Start of DATA RECORDS
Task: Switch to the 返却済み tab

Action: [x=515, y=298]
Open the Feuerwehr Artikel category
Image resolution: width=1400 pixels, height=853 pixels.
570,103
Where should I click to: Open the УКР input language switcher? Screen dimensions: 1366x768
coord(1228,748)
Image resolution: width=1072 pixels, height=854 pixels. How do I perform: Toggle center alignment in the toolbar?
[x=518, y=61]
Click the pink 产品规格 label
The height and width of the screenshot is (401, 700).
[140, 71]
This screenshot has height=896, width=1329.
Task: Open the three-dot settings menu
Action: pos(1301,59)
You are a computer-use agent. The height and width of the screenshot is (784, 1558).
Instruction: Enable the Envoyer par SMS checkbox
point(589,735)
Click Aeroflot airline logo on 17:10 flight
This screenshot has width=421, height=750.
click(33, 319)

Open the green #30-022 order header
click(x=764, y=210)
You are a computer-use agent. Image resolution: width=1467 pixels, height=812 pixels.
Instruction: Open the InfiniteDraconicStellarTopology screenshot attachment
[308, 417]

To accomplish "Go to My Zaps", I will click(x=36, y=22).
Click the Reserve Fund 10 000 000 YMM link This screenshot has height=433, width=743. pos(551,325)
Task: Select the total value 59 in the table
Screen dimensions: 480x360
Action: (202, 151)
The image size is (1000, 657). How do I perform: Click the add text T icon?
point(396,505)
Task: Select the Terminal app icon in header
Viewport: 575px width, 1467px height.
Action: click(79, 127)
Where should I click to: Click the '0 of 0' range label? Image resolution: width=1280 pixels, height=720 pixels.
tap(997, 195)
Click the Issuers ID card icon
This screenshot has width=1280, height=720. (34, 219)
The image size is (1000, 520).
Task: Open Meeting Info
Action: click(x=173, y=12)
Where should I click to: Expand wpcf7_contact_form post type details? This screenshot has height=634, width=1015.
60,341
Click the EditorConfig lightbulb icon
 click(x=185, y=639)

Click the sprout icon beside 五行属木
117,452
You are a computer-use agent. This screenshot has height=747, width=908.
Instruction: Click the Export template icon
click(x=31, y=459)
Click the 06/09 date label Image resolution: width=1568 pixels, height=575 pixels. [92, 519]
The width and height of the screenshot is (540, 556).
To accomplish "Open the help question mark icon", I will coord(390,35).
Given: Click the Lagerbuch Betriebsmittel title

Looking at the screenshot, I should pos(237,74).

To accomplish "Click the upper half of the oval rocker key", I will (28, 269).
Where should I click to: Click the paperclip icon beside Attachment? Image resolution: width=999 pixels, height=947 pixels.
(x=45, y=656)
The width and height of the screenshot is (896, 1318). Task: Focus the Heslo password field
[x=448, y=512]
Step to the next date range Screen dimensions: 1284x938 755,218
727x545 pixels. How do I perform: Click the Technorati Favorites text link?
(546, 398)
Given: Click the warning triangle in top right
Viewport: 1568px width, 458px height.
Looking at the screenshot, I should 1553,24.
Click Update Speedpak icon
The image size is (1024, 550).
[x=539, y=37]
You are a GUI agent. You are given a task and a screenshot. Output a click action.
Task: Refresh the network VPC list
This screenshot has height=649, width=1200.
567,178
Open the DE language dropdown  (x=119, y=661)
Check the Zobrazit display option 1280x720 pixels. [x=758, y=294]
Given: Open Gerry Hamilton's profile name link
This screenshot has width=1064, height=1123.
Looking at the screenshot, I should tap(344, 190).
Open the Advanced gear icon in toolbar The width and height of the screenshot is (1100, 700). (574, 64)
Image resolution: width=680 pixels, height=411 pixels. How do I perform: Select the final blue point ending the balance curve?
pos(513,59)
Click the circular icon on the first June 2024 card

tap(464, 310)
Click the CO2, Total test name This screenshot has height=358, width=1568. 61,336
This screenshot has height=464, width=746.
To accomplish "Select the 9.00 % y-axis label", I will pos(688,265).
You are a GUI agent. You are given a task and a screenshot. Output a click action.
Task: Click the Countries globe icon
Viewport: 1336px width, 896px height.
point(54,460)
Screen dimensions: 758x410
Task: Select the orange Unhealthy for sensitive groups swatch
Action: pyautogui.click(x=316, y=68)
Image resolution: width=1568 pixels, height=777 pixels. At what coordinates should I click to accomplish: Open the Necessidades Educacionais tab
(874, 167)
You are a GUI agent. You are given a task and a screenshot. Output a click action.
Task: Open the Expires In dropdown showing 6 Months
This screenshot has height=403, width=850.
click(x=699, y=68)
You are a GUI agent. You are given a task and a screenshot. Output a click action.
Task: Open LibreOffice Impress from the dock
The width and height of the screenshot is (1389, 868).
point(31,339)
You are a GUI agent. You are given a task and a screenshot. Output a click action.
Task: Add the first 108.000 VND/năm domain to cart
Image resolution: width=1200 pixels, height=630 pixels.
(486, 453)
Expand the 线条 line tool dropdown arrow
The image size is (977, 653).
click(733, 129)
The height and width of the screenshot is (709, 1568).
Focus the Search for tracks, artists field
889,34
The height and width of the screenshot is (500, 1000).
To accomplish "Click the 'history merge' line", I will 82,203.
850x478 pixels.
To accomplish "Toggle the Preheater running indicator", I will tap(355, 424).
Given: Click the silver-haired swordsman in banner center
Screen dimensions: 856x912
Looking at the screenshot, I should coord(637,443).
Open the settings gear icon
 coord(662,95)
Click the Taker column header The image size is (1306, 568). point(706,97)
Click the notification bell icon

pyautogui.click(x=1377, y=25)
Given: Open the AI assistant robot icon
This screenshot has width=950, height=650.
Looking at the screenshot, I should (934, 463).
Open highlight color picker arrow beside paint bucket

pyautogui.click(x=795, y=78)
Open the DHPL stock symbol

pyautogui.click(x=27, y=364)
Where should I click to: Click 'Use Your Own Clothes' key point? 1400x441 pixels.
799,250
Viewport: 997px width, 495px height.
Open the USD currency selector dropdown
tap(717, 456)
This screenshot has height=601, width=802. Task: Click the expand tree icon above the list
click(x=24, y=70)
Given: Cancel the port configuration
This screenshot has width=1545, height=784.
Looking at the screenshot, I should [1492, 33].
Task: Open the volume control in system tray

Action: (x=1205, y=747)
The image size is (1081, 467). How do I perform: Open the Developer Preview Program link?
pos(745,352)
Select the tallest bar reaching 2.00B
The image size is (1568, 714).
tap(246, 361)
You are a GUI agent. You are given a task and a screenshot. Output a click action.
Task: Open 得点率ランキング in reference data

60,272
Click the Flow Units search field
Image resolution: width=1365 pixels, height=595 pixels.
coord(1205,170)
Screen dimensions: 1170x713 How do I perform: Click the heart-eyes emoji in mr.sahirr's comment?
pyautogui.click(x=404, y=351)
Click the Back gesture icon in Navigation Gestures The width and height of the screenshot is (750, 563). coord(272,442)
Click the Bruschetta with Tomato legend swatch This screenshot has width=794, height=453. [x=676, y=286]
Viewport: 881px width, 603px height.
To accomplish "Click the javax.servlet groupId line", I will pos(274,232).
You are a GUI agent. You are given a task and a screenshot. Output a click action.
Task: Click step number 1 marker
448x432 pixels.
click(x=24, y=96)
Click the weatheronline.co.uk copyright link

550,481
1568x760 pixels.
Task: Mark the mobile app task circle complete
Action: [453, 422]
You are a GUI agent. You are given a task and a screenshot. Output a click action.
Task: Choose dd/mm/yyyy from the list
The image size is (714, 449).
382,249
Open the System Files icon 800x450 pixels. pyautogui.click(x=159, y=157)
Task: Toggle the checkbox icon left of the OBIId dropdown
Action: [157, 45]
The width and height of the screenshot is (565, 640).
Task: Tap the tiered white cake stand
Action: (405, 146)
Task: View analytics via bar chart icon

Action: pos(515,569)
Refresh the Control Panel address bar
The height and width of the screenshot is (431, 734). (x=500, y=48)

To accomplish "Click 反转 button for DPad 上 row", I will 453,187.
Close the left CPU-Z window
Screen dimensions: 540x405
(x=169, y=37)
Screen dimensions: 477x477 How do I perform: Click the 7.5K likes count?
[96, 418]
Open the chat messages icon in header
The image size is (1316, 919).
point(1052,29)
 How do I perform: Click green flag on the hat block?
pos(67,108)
End of DATA RECORDS
__EXERCISE GOAL__
Working from the entries above, find every line in which the word "name" occurs and copy it.

__RESULT OF THIS TASK__
Given: Open Gerry Hamilton's profile name link
Click the CO2, Total test name This screenshot has height=358, width=1568. 61,336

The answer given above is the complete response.